Pixel creep is a problem that occurs frequently when rendering 3D objects as pixel art - the object appears to shimmer as it moves across the screen. An example can be seen in this video: https://www.youtube.com/watch?v=lO8O5tY-wZI . The creep occurs because both the number of pixels that an object occludes, and the alignment of the object with respect to the pixels, changes as it moves across the screen.
Pixel creep can be removed by aligning objects to the pixels of the screen before rendering them. Pixel creep can only ever be solved for orthographic projections; in a perspective projection, the object size changes as it moves on the screen.
For orthographic projections, ProPixelizer provides functionality to handle this for you, through two MonoBehaviours:
-
The
ProPixelizer Camera
MonoBehaviour, which is attached to your camera. -
The
ObjectRenderSnapable
MonoBehaviour, attached to moving objects that you are rendering.

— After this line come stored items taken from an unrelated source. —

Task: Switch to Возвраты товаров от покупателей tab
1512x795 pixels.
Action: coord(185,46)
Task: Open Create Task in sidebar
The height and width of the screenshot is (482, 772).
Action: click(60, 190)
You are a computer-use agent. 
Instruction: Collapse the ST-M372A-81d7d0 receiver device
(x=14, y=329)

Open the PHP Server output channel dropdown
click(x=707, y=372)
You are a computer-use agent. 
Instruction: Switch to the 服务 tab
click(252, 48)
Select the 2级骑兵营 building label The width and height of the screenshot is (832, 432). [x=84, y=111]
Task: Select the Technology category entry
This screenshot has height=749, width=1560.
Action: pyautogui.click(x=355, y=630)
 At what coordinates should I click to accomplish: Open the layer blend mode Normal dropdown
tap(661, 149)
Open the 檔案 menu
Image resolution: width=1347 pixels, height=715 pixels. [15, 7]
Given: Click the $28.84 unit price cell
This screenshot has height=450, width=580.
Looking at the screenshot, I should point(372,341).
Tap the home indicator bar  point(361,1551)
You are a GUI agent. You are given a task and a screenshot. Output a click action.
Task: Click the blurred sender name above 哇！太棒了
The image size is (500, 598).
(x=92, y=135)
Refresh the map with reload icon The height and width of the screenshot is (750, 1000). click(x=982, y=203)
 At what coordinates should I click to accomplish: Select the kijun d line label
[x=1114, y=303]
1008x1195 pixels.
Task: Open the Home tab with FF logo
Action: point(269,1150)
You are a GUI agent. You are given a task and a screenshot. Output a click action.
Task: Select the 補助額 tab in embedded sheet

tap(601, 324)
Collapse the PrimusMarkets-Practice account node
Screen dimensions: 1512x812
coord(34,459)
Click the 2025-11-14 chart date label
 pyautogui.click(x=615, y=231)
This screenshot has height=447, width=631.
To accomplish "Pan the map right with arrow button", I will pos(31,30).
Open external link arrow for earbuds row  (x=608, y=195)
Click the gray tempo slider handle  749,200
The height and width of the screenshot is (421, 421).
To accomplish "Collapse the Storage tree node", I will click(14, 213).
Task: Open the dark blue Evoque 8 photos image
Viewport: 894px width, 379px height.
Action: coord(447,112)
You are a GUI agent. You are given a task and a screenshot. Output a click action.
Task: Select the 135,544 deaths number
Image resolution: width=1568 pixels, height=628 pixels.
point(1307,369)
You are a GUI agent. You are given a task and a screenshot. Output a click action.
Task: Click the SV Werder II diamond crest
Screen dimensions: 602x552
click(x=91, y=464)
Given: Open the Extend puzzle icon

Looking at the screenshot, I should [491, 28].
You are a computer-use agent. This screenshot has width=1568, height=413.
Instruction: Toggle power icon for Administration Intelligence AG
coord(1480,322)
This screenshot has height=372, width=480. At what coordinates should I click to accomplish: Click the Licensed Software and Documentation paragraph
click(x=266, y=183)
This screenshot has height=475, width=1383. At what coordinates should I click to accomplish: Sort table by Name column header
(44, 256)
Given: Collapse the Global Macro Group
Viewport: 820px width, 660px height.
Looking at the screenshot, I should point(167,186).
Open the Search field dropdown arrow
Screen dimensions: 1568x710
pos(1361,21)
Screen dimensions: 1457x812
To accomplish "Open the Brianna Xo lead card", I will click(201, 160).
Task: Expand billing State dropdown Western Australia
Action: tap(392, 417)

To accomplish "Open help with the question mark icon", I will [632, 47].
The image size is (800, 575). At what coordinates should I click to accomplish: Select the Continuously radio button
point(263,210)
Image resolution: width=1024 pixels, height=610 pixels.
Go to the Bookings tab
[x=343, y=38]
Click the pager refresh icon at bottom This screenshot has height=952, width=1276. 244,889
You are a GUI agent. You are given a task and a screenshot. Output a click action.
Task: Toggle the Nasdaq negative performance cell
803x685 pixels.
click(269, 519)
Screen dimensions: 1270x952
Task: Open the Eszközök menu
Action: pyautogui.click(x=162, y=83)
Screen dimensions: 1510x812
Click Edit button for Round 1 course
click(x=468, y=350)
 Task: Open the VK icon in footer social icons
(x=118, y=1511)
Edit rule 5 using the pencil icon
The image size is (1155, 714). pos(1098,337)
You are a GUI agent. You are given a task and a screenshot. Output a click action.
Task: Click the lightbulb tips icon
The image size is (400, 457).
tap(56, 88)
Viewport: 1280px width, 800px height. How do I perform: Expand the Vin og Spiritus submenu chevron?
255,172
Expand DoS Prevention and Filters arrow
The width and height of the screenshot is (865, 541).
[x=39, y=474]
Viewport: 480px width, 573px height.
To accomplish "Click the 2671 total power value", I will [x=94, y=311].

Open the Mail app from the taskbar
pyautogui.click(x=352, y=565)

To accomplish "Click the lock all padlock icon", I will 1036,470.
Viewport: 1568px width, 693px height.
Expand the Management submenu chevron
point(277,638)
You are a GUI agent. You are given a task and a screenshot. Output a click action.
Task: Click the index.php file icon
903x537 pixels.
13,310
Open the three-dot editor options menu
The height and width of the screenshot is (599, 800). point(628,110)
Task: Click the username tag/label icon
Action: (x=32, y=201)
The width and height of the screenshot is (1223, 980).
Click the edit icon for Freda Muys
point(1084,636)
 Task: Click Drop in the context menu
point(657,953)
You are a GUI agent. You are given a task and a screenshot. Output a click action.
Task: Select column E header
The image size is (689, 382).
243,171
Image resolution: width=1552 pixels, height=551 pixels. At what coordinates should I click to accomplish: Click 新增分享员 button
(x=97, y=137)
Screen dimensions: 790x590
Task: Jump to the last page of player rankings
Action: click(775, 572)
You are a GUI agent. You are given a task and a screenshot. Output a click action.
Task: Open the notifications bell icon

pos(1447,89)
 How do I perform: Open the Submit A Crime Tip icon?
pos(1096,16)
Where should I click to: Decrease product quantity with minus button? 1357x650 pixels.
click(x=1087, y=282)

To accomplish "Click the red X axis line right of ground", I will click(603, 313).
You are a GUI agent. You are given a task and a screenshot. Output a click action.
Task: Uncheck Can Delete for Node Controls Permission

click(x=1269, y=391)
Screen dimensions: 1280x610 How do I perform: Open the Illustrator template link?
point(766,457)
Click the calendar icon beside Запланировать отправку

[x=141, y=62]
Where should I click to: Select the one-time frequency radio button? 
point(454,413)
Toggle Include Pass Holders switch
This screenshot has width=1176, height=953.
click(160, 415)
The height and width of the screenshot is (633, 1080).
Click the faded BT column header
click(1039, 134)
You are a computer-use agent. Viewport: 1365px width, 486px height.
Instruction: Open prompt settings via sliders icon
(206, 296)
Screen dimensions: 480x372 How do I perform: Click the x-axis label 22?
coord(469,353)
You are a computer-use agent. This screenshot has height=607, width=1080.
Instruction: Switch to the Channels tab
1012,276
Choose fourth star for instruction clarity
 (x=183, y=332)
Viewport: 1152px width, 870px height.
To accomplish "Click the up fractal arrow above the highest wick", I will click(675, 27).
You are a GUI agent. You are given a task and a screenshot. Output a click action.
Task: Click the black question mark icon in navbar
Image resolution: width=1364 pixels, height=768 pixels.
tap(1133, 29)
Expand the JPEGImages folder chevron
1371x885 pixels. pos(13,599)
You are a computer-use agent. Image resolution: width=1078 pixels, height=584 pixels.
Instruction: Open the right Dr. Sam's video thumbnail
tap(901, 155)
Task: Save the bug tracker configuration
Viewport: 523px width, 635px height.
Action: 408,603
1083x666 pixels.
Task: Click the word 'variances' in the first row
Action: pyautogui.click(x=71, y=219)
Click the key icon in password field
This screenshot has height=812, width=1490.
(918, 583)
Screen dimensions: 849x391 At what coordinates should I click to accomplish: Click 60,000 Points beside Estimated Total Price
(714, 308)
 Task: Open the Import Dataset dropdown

These MonoBehaviours will snap object positions before rendering and restore them afterwards. The implementation respects transform hierarchies.
Snapping angles
The ObjectRenderSnapable MonoBehaviour can also snap the angles of objects being rendered. Set ShouldSnapAngles to true if object angles should also be snapped, by the desired Angle Resolution. If you have nested transformations (eg for equipment), I recommend you only do this on the root transform.
Aligning pixel grids
The ObjectRenderSnapable MonoBehaviour also provides a way to align the pixel grids of child objects to their root transform. This is useful for things like equipment - you have different meshes but want the complete object to look like one sprite. Set the property Align Pixel Grid to true to cause the object's pixel grid to be aligned with the Pixel Grid Reference transform, or the root transform of the heirachy if this property is none.
An example is given in the picture on the left, showing how the blue/green shield looks when it is and is not aligned to the pixels of the root transform. Look closely within the circles - on the unaligned you should be able to see the slightly 1 pixel misalignment of the two objects with 3x3 pixelsizes.